- _What you will do_
From the first line of the records through the line containing "You are a computer-use agent. Screen", retype every line exactly and nothing else.

- _Data for processing_
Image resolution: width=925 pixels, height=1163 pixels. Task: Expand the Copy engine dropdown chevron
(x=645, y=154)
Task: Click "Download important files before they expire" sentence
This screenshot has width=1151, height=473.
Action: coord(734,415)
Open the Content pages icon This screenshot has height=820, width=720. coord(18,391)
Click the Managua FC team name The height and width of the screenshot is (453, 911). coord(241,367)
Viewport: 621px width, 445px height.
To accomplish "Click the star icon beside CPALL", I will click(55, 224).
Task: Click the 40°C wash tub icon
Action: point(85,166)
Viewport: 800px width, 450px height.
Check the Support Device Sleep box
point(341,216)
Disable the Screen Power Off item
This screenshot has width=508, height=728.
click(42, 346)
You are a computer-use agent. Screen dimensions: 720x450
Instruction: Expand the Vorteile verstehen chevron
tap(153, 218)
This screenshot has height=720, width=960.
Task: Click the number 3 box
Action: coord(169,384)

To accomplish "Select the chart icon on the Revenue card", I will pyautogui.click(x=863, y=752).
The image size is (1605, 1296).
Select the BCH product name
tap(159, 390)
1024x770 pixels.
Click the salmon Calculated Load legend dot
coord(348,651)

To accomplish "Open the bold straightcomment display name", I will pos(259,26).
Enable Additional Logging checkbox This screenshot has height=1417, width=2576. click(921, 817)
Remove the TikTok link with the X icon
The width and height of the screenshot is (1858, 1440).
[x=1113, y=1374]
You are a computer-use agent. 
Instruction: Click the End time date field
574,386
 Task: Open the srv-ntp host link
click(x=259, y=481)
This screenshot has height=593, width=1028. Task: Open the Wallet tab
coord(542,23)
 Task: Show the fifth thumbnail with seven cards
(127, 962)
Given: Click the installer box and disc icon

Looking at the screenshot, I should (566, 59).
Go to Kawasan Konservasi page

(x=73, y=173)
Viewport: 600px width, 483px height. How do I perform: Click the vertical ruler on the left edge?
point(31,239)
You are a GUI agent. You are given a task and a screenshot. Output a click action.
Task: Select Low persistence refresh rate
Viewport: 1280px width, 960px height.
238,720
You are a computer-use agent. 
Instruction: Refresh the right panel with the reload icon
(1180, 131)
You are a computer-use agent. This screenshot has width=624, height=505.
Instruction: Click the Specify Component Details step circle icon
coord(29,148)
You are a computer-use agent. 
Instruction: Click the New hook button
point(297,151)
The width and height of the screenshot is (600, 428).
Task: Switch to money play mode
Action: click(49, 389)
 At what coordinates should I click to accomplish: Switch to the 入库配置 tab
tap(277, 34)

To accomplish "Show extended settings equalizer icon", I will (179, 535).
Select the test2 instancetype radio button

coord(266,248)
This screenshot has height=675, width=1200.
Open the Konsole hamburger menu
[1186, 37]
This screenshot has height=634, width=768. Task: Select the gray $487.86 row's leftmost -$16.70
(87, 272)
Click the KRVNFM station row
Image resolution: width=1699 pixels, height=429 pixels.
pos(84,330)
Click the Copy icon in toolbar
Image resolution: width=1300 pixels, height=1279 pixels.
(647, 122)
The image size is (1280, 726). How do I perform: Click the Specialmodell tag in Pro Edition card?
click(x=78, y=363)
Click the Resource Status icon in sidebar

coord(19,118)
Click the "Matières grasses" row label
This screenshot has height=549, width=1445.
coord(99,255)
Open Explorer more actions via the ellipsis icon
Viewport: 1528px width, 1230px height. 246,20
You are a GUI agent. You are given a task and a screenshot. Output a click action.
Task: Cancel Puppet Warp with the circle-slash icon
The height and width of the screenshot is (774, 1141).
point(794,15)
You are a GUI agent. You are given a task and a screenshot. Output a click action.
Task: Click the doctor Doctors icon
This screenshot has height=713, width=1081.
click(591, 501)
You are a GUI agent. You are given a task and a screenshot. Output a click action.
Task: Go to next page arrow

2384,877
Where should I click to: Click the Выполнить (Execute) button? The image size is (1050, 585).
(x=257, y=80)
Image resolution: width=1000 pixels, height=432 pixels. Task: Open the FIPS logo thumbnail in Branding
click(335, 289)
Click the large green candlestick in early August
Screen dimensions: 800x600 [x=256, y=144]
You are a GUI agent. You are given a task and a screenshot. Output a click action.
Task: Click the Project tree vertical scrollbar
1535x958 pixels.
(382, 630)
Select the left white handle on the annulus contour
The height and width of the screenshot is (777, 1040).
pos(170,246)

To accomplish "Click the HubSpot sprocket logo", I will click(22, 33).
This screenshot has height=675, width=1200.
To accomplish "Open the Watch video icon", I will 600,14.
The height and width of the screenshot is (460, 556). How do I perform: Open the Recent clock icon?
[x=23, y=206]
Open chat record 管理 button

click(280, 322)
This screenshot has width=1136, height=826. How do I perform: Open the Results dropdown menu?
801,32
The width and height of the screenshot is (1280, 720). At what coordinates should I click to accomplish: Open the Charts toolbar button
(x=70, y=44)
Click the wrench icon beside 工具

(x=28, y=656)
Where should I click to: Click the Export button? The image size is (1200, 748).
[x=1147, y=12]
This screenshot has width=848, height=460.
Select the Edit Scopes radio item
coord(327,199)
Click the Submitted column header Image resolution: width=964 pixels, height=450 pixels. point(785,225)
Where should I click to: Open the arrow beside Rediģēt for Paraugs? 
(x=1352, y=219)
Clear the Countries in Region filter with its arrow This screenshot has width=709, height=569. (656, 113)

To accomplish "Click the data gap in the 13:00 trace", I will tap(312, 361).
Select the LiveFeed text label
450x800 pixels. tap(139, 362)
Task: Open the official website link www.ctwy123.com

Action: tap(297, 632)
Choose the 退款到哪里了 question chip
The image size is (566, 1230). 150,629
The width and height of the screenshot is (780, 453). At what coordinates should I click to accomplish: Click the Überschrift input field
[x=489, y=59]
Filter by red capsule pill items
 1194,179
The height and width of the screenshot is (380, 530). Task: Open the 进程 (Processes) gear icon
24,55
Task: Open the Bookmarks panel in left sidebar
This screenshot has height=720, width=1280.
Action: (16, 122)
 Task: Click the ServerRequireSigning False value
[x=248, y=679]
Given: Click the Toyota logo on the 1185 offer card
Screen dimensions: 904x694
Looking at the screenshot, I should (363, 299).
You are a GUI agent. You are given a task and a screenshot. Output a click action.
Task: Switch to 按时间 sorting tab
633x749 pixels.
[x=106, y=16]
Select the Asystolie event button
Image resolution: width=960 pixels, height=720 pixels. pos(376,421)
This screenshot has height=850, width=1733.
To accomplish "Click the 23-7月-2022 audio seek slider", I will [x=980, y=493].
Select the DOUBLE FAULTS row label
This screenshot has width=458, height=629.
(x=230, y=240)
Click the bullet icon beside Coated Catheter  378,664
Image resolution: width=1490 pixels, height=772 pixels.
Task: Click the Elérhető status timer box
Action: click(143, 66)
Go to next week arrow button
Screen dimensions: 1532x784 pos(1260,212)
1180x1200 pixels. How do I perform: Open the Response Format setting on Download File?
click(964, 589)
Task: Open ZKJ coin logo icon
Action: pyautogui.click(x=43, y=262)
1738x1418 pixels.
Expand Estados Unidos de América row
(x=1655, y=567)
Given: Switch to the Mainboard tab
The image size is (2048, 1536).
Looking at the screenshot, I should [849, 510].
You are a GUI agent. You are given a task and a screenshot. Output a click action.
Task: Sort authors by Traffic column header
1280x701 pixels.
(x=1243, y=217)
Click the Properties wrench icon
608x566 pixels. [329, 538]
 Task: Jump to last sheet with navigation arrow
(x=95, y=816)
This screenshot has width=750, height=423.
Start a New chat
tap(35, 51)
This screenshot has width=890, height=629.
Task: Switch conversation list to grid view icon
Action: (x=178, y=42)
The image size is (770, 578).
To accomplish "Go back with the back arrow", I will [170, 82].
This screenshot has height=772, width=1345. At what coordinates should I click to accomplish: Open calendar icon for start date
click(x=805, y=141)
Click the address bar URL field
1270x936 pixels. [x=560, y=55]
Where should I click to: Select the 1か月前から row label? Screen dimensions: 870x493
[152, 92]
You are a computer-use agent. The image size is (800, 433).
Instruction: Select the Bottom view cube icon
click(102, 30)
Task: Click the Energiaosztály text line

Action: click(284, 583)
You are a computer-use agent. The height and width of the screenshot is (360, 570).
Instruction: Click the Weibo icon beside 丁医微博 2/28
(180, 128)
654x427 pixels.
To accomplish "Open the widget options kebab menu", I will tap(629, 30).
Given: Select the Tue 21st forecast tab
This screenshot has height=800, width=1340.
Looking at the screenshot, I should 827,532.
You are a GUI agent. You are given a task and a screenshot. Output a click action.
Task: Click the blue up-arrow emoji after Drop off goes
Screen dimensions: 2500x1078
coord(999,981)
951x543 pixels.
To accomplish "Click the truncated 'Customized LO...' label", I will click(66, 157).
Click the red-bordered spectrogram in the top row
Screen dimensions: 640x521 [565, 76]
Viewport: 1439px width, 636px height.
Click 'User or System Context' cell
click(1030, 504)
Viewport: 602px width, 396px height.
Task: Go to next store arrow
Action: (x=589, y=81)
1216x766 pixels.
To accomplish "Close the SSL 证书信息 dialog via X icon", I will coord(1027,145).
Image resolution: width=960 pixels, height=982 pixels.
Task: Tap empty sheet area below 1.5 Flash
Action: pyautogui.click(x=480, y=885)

- _Answer to this problem_
Image resolution: width=925 pixels, height=1163 pixels. Task: Expand the Copy engine dropdown chevron
(x=645, y=154)
Task: Click "Download important files before they expire" sentence
This screenshot has width=1151, height=473.
Action: coord(734,415)
Open the Content pages icon This screenshot has height=820, width=720. coord(18,391)
Click the Managua FC team name The height and width of the screenshot is (453, 911). coord(241,367)
Viewport: 621px width, 445px height.
To accomplish "Click the star icon beside CPALL", I will click(55, 224).
Task: Click the 40°C wash tub icon
Action: point(85,166)
Viewport: 800px width, 450px height.
Check the Support Device Sleep box
point(341,216)
Disable the Screen Power Off item
This screenshot has width=508, height=728.
click(42, 346)
You are a computer-use agent. Screen dimensions: 720x450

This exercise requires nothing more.